* Supplied text
"""
British actress (born 1983)

Felicity Rose Hadley Jones (born 17 October 1983) is an English actress. She began acting as a child, appearing in The Treasure Seekers (1996) and playing Ethel Hallow for one series of the television series The Worst Witch (1998). She then starred in the Donmar Warehouse production of The Chalk Garden (2008).

Jones received praise for her performances as an exchange student in the romantic drama Like Crazy (2011), teacher Jane Hawking in the biopic The Theory of Everything (2014), and a Holocaust survivor in the period drama The Brutalist (2024). The latter two performances received Academy Award nominations for Best Actress and Best Supporting Actress, respectively. She also portrayed Jyn Erso in the space opera Rogue One: A Star Wars Story (2016) and Ruth Bader Ginsburg in the biopic On the Basis of Sex (2018).

Jones's other films include the superhero feature The Amazing Spider-Man 2 (2014), the thrillers True Story (2015) and Inferno (2016), the fantasy drama A Monster Calls (2016), and the streaming films The Aeronauts (2019), The Midnight Sky (2020) and The Last Letter from Your Lover (2021). She starred in Train Dreams (2025), which was nominated for the Academy Award for Best Picture.
"""
* Records shown
"""
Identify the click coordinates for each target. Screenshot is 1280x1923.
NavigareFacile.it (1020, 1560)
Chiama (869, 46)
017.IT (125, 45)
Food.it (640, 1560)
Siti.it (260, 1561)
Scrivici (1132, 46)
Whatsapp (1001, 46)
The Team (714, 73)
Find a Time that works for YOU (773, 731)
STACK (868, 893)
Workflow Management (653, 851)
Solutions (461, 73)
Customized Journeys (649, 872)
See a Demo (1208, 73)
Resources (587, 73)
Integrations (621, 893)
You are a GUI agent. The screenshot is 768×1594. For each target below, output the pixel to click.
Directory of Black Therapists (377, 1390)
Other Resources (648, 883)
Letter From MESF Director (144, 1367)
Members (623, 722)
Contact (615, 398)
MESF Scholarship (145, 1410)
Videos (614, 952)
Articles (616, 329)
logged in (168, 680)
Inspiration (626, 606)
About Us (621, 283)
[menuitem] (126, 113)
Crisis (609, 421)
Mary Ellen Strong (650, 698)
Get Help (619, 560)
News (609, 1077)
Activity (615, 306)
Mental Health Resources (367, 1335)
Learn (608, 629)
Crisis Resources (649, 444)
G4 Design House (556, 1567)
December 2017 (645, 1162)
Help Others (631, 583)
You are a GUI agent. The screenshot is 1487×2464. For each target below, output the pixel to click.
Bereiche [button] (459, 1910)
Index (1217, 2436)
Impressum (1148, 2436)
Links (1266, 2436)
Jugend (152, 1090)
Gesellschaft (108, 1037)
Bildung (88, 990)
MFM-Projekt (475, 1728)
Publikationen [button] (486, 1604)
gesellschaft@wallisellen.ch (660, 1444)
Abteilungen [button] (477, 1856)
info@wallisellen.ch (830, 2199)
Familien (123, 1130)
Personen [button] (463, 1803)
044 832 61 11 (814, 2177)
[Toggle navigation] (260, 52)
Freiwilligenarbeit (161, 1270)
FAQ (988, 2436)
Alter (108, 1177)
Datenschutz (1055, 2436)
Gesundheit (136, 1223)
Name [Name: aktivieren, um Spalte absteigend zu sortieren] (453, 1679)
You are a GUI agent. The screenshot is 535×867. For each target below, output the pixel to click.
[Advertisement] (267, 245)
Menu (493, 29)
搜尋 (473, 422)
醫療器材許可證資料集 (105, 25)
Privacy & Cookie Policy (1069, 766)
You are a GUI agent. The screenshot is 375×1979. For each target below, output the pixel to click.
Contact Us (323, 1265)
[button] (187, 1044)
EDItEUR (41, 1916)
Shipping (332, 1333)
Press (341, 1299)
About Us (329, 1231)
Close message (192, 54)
"""
* Assigned task 1
In the Felicity Jones text, which character did she play in one series of The Worst Witch?
* Assigned task 2
Please rewrite the paragraph of the Felicity Jones text that begins "Jones received praise" as a bulleted list, keeping its main facts.
* Assigned task 3
Carry the Felicity Jones text forward from its last sentence.

* Answer box 1
Ethel Hallow

* Answer box 2
- Like Crazy (2011): praised performance as an exchange student in a romantic drama
- The Theory of Everything (2014): praised performance as teacher Jane Hawking in a biopic; Academy Award nomination for Best Actress
- The Brutalist (2024): praised performance as a Holocaust survivor in a period drama; Academy Award nomination for Best Supporting Actress
- Rogue One: A Star Wars Story (2016): played Jyn Erso in a space opera
- On the Basis of Sex (2018): played Ruth Bader Ginsburg in a biopic

* Answer box 3
== Early life and education ==
Felicity Rose Hadley Jones was born in Birmingham on 17 October 1983, and grew up in Bournville. Her mother worked in advertising and her father was a journalist. They separated when she was three years old and she and her elder brother lived with their mother.

One of her great-great-grandmothers was Italian and hailed from Lucca. Her uncle Michael Hadley is also an actor, which prompted Jones's interest in acting as a child.

After Kings Norton Girls' School, Jones attended King Edward VI Handsworth School, to complete A-levels and went on to take a gap year (during which she appeared in the BBC series Servants). She then studied English at Wadham College, Oxford. She appeared in student plays, including Attis in which she played the titular role, and, in 2005, Shakespeare's The Comedy of Errors for the Oxford University Dramatic Society summer tour to Japan, starring alongside Harry Lloyd.

== Career ==
Jones began acting at the age of 11 at after-school workshop Central Junior Television, which was funded by Central Television. At age 14, she appeared in the first series of The Worst Witch. When Weirdsister College began in 2001, Jones returned as Hallow. Her longest-running role around this time was on the BBC Radio 4 soap opera The Archers, where she played Emma Carter until 2009.

In 2003, she starred as Grace May in the BBC drama Servants. She took the leading role in the 2007 ITV adaptation of Jane Austen's Northanger Abbey, and starred in Polly Stenham's That Face at the Royal Court Theatre in April 2007.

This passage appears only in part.